_Document segment_:

Commentary on


by Robert Nguyen Cramer

In the KJV Old Testament, the English word hell is always a translation of the Hebrew word sheol <Strong's #7585>. (In other verses of the KJV Old Testament, sheol is also translated as "the grave" or "the pit.") Many modern translations do not use the word "hell" in the Old Testament; instead, they use "Sheol" (Goodspeed, JB, NASB, NJB, NRSV, REB) or "the grave" (NIV) or "death" (Moffatt, TEV) or "the world of the dead" (CEV).

In the Greek Old Testament, the Septuagint, more than 100 times the Hebrew word sheol is translated into the Greek word hades <Strong's #86>, which is translated 12 times in the KJV New Testament as "the grave" or "hell". (The Greek Septuagint was "the Bible" that was most often used by Paul and other early Christians.)

In the KJV New Testament, 12 times the English word hell is a translation of the Greek word gehenna <Strong's #1067>, 10 times it is a translation of the Greek word hades <Strong's #86>, and 1 time it is a translation of the Greek word tartaros <Strong's #5020>. Of these three Greek words, hades is used in the Greek Septuagint more than 100 times, and tartaros is used 3 times. The Greek word gehenna is not used at all in the Septuagint, but pharagga Ennom (Valley of Hinnom), from which gehenna is derived, is used several times.

_Dataset content_:
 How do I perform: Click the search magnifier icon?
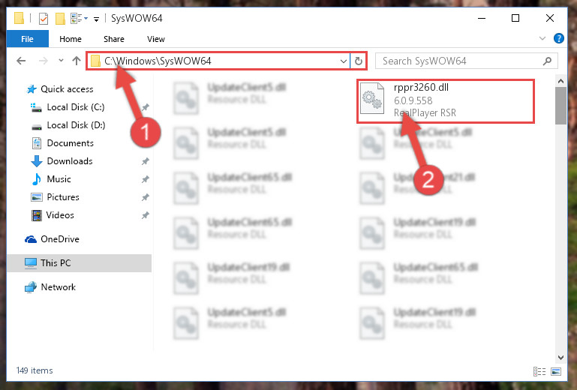547,61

_Required work_:
1. Write out the part of the commentary on the word hell that runs from "Commentary on" down to "other early Christians.)".
2. In the commentary on the word hell, which of the three Greek words translated as hell in the KJV New Testament does not appear at all in the Septuagint?

_Complete answers_:
1.
Commentary on


by Robert Nguyen Cramer

In the KJV Old Testament, the English word hell is always a translation of the Hebrew word sheol <Strong's #7585>. (In other verses of the KJV Old Testament, sheol is also translated as "the grave" or "the pit.") Many modern translations do not use the word "hell" in the Old Testament; instead, they use "Sheol" (Goodspeed, JB, NASB, NJB, NRSV, REB) or "the grave" (NIV) or "death" (Moffatt, TEV) or "the world of the dead" (CEV).

In the Greek Old Testament, the Septuagint, more than 100 times the Hebrew word sheol is translated into the Greek word hades <Strong's #86>, which is translated 12 times in the KJV New Testament as "the grave" or "hell". (The Greek Septuagint was "the Bible" that was most often used by Paul and other early Christians.)

2. Gehenna.